Je me souviens que, dans un exercice public, un pédant de collège, tout gonflé de son savoir, fut mis ce qu’ils appellent au sac, par un capucin qu’il avait méprisé. Lui, mis au sac ! Et par qui ? par un capucin ! Et sur quelle question ? Sur le futur contingent ! sur la science moyenne qu’il a méditée toute sa vie ! Et en quelle circonstance ? devant une assemblée nombreuse ! devant ses élèves ! Le voilà perdu d’honneur. Sa tête travaille si bien sur ces idées qu’il en tombe dans une léthargie qui lui enlève toutes les connaissances qu’il avait acquises.

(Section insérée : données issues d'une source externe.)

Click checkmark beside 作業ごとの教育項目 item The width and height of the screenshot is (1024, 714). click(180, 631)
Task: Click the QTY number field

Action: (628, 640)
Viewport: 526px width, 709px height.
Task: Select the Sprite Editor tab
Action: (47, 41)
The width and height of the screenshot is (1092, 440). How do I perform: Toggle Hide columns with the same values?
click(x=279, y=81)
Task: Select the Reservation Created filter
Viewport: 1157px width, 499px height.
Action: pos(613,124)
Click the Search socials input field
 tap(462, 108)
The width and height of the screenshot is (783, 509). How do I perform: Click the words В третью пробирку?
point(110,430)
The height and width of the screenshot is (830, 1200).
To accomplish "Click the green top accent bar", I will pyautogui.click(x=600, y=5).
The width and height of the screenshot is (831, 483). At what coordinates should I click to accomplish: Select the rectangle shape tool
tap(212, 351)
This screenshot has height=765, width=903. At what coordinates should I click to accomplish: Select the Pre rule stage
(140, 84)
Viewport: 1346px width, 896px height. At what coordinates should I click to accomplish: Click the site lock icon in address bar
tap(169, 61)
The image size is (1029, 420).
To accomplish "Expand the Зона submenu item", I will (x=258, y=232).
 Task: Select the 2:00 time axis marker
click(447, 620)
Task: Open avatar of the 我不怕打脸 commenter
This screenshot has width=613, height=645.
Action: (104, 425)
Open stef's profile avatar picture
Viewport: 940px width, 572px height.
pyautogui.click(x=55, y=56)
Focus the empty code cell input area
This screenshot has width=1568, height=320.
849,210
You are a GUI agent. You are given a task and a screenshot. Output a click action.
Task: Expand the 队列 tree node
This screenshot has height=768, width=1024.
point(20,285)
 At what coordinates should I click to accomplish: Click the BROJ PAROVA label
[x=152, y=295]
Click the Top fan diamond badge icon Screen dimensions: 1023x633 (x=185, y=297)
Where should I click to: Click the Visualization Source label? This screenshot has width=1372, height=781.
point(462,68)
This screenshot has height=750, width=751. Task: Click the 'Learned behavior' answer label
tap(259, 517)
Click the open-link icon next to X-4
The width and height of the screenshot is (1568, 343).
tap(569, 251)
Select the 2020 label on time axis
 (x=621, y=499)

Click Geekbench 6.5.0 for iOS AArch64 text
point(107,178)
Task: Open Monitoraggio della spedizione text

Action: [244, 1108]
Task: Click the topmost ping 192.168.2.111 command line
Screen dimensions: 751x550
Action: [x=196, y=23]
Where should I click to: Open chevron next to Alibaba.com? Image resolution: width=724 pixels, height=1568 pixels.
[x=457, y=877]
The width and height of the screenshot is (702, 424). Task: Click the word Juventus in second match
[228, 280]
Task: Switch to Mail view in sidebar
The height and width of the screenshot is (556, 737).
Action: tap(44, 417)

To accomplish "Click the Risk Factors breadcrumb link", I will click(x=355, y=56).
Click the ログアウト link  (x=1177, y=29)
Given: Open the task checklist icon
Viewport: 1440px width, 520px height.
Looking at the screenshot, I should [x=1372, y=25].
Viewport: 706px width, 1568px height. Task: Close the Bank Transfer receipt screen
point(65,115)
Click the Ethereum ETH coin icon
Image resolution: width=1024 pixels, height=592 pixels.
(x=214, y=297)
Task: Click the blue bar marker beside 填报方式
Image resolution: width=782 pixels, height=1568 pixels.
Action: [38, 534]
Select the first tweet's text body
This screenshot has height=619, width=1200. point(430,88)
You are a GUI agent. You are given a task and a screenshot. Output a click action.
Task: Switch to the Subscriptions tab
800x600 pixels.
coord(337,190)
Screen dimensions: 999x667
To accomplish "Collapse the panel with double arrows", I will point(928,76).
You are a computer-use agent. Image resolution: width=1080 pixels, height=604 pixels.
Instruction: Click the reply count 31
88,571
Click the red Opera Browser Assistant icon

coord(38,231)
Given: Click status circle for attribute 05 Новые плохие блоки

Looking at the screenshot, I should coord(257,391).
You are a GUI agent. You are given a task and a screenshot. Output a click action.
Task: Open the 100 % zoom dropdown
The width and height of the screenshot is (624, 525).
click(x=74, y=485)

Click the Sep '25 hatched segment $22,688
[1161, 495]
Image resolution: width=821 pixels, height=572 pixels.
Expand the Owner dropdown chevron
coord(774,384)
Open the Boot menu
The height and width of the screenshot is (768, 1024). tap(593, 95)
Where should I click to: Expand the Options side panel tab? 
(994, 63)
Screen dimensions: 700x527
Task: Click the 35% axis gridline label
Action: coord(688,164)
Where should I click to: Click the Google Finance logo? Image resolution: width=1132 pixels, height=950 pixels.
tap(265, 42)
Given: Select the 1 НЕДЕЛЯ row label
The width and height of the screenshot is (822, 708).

MADEMOISELLE DE L’ESPINASSE.

Mais c’était un bonheur.

D’ALEMBERT.

Ma foi, vous avez raison. Le bon sens lui était resté ; mais il avait tout oublié. On lui rapprit à parler et à lire, et il mourut lorsqu’il commençait à épeler très-passablement. Cet homme n’était point un inepte ; on lui accordait même quelque éloquence.

MADEMOISELLE DE L’ESPINASSE.

Puisque le docteur a entendu votre conte, il faut qu’il entende aussi le mien. Un jeune homme de dix-huit à vingt ans, dont je ne me rappelle pas le nom…

BORDEU.

C’est un M. de Schullemberg de Winterthour ; il n’avait que quinze à seize ans.

MADEMOISELLE DE L’ESPINASSE.

Ce jeune homme fit une chute dans laquelle il reçut une commotion violente à la tête.

BORDEU.

Qu’appelez-vous une commotion violente ? Il tomba du haut d’une grange ; il eut la tête fracassée, et resta six semaines sans connaissance.